Como será minha vida após essas páginas? As pessoas me
invadem nos livros que leio, me invadem nos espaços que estou – as pessoas me
invadem o tempo todo. Palavras doces, relatos entristecidos, relatos
conformados. Descrições do mundo além do meu corpo e de toda minha capacidade
de avançar o terreiro alheio.
Eu tento, me estico, me emociono, vem aos olhos às lágrimas.
E digo sim, as limitações me definem e me definham – meu território é sempre
invadido e eu permito. Permito o aperto de mão da velhinha com chapéu tentando
proteger-se do sol que quase nunca dá trégua, permito que me acaricie, que me
conte sua vida e seu cansaço.
Eu sinto, eu sofro, eu gosto. Nesses momentos transpasso a
vida, os meus pequenos problemas e me sinto melhor. Pergunto, questiono e
enfatizo:
- É mesmo?
- Sim, minha filha, a minha vida se deu assim. Desse jeito,
lotada de batalhas e guerras, passamos por elas, sobrevivemos. E, ao final
contamos. É o que nos resta, contar.
Eu me espanto, sempre me espanto. A vida sempre tem dégradés
– milhões de sobretons e quando surge um novo, uma nova cor. Sinto o horror das
imprevisibilidades e felicidade da infinitude de existir.
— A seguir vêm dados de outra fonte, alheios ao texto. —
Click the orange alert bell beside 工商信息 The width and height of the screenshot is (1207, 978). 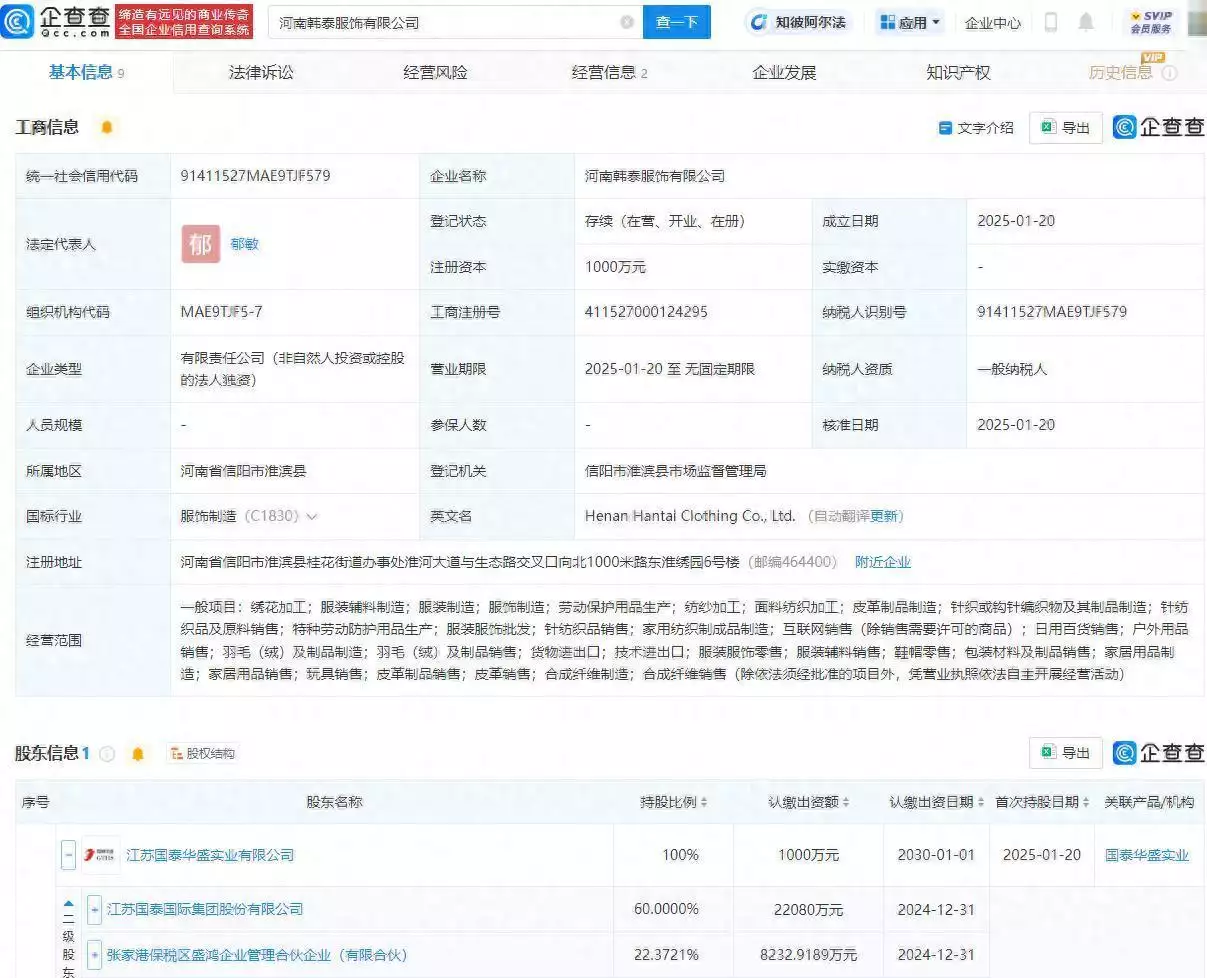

Existimos muitos, todos. Mas quantos de nós sabemos?
Enquanto ela, a senhora, me contava o relato imenso de sua
vida eu apenas ouvia.E me perguntava, dentro de mim. Num lado abissal da minha
alma, que naquele momento congelava e ardia.
-Terá valido a pena?
Não fiz a pergunta. Carreguei-a comigo até hoje. Tive medo.
É uma pergunta séria demais.
- Ela levantou-se da cadeira com a bengala a segurar o corpo
meio pendente e me disse seguindo de um beijo mão:
- Deus te abençoe, minha filha.
Não, eu não perguntei o nome dela e nem disse a ela o meu.
Essa parte do diálogo àquele momento não nos pareceu interessante. Falávamos de
coisas mais sérias e sobre quem ela tinha sido e sobre quem ela era agora, vítima
de um câncer no reto... Os nomes ficaram para trás e apenas nosso rosto,
espelho de nossas almas, nos foram suficientes.